[lbo-talk] America's Anti-Muslim Prejudice

Marvin Gandall marvgandall at videotron.ca
Sun May 7 09:17:41 PDT 2006


Joel Shalit wrote:


> This is why when I hear third parties who are not Jewish taking such a
> deep interest in my culture and my politics make such generalizations, it
> makes me bristle, like I'm being examined through a tourist's eyes. I'm
> not an advocate of the "you gotta walk in my shoes to know what its like"
> ethos, but I feel like that when i hear such crazy statements in an
> increasingly Christian political environment.
=============================== I've asked this question many times over the years with many friends, and they have never given me what I have found to be a satisfying answer: What precisely is "Jewish" culture and "Jewish" politics?

Often, they've reduced "Jewishness" to "a concern for social justice and an emphasis on learning", values which they see embedded in the Torah and related commentaries. But these are universal strivings, even though all groups - not only Jews - make self-flattering proprietory claims on them. They surface within and between groups depending on historical circumstances rather than anything innate.

There is, of course, a Hebrew-speaking culture which has arisen in the Middle East over the past century, and there used to be a Yiddish-speaking culture which existed in Eastern Europe, and the political appearance of the state of Israel in 1948 literally served to bridge them.

However, I'm not able to identify a "Jewish" culture or "Jewish" politics as such. A Swedish-speaking academic in Stockholm might share a common set of inherited Jewish religious rituals with an Arabic-speaking cab driver in Rabat and an historical memory of persecution on those grounds - the same is true of all international religions - but I can't think of anything beyond that of any consequence where they would have more in common with each other than with their "non-Jewish" Swedish and Morrocan neighbours.

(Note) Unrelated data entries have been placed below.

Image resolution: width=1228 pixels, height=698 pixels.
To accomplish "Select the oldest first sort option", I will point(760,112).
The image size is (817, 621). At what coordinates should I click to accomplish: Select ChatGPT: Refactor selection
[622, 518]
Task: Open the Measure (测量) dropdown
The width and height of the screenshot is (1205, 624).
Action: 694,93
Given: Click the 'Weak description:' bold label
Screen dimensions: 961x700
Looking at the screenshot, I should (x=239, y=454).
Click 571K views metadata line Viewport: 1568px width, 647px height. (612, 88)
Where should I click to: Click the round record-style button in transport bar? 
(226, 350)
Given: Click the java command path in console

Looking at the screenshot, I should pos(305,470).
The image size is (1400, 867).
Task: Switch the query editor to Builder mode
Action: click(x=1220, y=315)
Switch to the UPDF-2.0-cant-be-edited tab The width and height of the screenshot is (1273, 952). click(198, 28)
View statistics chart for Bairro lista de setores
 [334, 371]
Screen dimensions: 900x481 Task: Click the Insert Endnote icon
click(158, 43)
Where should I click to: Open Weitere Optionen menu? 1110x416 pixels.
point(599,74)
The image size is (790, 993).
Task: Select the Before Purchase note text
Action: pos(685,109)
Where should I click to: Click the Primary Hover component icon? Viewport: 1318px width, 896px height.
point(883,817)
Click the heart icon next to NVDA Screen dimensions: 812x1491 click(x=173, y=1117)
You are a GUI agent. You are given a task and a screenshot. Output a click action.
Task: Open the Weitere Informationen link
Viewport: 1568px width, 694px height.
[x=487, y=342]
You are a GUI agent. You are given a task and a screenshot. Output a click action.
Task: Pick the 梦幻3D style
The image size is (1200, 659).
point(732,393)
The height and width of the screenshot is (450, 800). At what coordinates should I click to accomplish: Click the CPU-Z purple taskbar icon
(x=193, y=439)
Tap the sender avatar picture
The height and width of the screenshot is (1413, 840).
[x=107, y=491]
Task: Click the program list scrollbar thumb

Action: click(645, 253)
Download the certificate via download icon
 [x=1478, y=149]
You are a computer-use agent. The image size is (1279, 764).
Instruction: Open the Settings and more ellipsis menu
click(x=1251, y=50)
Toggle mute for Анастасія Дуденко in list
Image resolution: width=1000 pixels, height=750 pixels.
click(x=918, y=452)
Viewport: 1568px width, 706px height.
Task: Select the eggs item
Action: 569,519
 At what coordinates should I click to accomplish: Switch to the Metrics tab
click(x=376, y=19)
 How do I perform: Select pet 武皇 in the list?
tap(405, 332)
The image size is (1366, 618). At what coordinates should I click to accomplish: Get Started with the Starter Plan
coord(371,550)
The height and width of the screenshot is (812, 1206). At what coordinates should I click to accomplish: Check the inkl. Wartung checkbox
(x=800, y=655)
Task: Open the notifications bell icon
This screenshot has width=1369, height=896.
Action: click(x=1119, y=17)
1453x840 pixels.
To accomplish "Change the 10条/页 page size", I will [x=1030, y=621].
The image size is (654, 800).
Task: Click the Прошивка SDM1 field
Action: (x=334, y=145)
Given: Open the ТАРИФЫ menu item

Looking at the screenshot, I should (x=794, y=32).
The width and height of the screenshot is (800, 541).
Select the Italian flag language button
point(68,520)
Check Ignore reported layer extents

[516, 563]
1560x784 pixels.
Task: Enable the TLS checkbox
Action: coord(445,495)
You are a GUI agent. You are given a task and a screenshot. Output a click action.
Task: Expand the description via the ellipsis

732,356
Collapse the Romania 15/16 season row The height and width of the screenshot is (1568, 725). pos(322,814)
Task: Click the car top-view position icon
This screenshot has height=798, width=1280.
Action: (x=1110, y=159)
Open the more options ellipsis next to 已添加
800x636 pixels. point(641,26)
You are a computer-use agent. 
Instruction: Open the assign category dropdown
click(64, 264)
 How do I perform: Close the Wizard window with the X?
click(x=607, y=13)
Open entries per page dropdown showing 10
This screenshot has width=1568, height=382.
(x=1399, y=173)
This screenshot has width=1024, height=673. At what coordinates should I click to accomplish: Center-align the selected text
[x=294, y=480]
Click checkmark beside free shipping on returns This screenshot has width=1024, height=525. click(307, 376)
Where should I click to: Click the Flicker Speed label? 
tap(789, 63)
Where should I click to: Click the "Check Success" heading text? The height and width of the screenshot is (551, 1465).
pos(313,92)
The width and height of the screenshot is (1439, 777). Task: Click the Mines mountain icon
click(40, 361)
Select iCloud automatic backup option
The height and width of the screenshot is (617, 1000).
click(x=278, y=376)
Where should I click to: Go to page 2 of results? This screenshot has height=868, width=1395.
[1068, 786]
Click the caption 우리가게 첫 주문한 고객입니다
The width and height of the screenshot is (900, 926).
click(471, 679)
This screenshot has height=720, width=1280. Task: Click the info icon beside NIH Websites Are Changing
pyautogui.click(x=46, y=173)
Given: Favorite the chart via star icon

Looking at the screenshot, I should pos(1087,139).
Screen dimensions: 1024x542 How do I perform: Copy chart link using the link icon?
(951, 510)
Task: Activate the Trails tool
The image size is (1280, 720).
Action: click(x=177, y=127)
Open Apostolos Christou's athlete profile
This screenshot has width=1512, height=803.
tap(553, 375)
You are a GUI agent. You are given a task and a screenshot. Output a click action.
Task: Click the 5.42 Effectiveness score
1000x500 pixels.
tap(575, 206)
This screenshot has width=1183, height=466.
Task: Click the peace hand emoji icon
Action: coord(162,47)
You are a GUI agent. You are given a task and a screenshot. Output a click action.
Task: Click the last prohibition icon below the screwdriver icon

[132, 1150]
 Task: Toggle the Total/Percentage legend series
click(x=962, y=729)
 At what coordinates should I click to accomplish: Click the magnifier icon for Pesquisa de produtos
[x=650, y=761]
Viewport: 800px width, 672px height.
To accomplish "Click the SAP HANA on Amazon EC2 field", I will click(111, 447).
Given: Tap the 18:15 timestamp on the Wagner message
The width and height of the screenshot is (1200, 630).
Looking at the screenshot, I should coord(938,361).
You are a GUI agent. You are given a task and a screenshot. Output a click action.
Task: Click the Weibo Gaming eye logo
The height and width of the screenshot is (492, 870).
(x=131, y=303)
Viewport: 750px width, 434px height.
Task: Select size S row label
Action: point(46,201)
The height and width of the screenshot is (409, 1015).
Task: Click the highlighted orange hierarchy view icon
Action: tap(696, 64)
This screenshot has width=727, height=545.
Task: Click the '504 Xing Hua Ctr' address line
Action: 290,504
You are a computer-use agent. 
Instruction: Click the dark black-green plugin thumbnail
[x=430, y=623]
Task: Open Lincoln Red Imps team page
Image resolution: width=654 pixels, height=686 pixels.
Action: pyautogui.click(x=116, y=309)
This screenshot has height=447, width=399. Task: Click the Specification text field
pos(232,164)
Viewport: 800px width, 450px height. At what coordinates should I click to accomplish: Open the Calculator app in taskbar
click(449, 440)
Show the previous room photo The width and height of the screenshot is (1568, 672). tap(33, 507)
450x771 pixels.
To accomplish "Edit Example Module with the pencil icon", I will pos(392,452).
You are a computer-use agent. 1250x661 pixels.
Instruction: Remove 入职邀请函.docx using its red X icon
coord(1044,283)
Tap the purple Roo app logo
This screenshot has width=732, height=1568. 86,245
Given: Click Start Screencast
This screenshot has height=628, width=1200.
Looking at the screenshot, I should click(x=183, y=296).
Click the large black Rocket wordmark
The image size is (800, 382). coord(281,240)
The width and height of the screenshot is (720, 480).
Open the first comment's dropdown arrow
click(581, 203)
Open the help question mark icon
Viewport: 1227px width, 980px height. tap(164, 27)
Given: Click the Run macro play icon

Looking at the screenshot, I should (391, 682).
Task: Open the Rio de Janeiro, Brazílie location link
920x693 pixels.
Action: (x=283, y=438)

Wouldn't you agree? You clearly share the culture and politics of the people on this list, even though you may have religious ties with the Morrocan cab driver, who is almost certainly a stranger to you in all other crucial respects. To frame the issue more directly in the context of the current discussion, aren't Yoshie's comments - or, even Mearsheimer's and Walt's, for that matter - more consistent with your outlook than those of Netanyahu and Perle and others with whom you claim a "Jewish" cultural and political kinship, and shouldn't it be their interventions on these matters rather than ours - including their calculated use of the the anti-semitism card to chill criticism of Israel - which should cause you to "bristle"?